Problem statement
What lines in the records below contain the string "axis"? Copy every one.

Available data below:

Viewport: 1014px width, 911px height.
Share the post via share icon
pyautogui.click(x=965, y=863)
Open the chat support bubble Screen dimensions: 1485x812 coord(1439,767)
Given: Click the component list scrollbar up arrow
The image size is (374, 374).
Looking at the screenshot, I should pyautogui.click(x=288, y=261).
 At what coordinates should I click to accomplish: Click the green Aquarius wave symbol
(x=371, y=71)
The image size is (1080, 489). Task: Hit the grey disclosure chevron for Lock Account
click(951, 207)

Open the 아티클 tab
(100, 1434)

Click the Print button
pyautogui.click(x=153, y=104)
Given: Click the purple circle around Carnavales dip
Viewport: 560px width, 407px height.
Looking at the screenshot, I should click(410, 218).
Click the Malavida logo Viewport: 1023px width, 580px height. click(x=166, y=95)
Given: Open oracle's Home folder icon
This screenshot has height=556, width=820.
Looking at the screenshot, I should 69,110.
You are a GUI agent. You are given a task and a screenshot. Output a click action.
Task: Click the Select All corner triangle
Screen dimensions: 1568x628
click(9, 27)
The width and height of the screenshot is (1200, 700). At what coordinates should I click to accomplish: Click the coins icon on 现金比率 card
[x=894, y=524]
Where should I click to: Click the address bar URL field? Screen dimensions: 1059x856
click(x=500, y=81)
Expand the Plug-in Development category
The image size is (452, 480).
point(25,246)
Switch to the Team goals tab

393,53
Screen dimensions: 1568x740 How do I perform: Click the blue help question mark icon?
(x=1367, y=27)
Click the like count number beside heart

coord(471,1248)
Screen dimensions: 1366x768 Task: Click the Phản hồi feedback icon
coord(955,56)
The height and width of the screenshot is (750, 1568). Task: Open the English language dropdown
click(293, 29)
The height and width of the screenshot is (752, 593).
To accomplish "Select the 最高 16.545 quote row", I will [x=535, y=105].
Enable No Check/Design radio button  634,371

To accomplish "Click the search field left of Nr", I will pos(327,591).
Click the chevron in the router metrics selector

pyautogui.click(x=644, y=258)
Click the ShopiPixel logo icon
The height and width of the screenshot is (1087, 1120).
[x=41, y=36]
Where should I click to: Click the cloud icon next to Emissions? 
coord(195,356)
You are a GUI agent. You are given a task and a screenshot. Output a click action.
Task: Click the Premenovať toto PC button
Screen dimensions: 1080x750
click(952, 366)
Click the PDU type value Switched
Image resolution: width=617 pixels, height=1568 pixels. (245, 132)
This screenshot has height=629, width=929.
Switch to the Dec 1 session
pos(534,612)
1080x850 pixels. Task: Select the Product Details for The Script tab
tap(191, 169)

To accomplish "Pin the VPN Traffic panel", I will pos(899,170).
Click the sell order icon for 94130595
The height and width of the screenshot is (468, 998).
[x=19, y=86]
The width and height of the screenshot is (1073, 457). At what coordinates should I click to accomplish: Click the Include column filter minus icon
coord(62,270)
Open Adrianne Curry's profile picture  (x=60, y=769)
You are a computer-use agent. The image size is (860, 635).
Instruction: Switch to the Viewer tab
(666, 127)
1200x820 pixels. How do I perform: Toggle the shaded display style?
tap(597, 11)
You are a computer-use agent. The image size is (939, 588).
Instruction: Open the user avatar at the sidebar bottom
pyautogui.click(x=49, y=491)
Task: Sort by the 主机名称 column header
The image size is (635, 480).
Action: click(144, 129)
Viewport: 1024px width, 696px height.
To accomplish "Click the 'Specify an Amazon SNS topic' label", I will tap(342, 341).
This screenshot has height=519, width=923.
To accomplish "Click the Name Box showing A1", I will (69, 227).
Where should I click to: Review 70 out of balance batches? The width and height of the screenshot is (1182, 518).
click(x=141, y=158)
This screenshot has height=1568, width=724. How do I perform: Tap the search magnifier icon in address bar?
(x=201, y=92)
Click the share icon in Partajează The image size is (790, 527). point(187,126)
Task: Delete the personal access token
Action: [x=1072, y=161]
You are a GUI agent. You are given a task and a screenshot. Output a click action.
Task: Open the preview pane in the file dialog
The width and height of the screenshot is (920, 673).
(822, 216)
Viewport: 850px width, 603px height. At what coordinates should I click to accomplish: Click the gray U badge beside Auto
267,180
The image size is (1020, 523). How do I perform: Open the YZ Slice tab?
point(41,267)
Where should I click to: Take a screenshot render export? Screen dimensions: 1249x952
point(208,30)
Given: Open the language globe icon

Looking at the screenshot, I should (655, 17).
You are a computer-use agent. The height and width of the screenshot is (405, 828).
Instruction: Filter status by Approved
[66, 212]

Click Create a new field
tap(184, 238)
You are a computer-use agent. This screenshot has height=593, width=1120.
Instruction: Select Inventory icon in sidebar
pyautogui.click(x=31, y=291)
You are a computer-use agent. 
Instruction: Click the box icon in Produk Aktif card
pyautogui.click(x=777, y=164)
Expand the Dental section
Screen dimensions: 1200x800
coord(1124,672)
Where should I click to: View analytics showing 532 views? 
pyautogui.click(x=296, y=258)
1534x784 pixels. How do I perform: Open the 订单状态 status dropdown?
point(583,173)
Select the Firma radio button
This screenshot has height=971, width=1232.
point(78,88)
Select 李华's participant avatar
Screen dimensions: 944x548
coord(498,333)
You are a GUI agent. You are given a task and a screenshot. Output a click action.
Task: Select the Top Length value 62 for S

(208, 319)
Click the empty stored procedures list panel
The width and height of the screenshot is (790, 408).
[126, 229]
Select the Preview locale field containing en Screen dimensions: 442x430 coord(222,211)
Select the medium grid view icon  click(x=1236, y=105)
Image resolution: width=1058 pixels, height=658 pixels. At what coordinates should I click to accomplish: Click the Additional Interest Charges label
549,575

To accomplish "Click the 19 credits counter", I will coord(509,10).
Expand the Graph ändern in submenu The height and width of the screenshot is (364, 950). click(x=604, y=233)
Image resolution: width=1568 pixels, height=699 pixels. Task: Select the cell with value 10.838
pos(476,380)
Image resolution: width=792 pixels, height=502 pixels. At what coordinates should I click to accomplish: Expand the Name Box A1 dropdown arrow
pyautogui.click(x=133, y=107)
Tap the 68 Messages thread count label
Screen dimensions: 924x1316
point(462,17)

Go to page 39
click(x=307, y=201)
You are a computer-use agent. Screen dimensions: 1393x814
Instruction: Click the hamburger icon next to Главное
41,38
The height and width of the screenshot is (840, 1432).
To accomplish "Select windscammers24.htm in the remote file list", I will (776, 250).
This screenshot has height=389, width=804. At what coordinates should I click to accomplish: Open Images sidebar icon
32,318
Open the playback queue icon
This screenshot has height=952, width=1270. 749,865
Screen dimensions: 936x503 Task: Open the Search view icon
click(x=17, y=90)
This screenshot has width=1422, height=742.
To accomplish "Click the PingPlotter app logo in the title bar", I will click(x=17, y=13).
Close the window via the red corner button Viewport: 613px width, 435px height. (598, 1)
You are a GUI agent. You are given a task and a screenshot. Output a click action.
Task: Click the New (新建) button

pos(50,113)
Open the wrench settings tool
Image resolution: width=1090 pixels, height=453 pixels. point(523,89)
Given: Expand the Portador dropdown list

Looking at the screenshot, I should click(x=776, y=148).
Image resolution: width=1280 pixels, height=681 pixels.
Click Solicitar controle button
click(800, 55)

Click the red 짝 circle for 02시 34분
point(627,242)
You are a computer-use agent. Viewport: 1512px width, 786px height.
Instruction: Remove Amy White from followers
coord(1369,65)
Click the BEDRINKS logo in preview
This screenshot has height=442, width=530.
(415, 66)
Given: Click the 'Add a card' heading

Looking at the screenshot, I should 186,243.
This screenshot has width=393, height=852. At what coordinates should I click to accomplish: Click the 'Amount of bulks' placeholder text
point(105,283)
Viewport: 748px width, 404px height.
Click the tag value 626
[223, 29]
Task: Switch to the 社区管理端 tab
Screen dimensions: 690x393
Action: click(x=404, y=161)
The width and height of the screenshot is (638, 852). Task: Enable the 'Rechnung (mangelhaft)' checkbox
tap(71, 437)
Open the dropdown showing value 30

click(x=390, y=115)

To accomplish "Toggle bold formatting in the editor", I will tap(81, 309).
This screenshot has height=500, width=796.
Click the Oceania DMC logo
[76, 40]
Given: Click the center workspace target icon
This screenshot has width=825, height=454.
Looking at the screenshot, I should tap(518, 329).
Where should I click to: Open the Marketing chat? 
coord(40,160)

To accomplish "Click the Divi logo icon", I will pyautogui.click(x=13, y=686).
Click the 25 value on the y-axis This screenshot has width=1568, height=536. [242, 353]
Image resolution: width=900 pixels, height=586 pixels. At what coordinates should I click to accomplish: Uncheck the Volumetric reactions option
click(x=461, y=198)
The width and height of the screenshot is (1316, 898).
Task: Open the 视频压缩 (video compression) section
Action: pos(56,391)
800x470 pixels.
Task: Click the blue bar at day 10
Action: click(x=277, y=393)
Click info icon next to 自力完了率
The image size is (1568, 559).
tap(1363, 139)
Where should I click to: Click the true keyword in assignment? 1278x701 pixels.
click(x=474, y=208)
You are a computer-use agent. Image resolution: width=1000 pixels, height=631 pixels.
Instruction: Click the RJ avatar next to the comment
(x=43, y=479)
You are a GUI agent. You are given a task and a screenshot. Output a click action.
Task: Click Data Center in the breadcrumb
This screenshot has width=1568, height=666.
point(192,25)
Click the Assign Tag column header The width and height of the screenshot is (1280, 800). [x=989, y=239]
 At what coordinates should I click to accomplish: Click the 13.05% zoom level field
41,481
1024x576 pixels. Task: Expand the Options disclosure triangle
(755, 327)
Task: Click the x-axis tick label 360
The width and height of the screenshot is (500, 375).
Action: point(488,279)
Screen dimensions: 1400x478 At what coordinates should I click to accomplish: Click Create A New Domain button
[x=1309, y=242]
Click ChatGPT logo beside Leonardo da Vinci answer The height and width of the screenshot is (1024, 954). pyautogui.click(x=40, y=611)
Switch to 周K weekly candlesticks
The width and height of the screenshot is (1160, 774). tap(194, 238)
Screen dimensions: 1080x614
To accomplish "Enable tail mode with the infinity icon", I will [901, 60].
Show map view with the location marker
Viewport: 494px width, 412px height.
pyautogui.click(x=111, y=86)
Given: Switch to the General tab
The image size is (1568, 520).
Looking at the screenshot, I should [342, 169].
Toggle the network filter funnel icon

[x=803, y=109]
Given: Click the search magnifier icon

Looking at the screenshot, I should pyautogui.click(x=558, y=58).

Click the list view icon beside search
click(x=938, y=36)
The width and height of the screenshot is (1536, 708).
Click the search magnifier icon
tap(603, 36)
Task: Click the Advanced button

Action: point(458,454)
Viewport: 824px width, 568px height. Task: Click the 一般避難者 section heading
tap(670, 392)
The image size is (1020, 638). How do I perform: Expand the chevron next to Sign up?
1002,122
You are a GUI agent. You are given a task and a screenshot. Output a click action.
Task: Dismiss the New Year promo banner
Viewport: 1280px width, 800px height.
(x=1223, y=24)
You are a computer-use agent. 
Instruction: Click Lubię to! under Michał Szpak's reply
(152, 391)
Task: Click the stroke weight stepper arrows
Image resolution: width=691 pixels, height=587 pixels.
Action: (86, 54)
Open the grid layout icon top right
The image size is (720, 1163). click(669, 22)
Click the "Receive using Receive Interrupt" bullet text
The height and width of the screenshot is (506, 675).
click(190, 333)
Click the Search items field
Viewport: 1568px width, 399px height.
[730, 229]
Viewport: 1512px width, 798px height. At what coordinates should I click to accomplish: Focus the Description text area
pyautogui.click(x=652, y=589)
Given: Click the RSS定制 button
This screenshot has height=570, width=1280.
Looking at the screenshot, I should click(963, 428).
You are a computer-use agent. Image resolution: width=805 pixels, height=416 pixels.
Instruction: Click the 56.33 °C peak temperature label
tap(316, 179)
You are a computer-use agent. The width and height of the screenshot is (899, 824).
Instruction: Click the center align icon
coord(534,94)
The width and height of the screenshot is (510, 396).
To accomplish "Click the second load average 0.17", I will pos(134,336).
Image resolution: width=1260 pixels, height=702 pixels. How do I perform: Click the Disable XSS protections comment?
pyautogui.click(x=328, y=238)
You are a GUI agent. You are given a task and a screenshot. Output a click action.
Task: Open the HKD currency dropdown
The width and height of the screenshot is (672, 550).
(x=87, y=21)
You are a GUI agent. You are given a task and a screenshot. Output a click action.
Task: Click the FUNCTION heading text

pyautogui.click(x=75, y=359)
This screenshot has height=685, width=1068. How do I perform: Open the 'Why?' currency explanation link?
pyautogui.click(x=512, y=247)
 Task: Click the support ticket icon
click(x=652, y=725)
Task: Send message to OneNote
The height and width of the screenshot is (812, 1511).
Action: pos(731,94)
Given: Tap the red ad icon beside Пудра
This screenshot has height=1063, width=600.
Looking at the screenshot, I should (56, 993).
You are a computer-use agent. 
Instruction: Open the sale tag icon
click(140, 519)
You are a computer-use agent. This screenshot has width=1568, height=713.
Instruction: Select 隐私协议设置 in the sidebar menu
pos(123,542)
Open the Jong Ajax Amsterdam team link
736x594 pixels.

End of Available data.

Response box
Click the 25 value on the y-axis This screenshot has width=1568, height=536. [242, 353]
Task: Click the x-axis tick label 360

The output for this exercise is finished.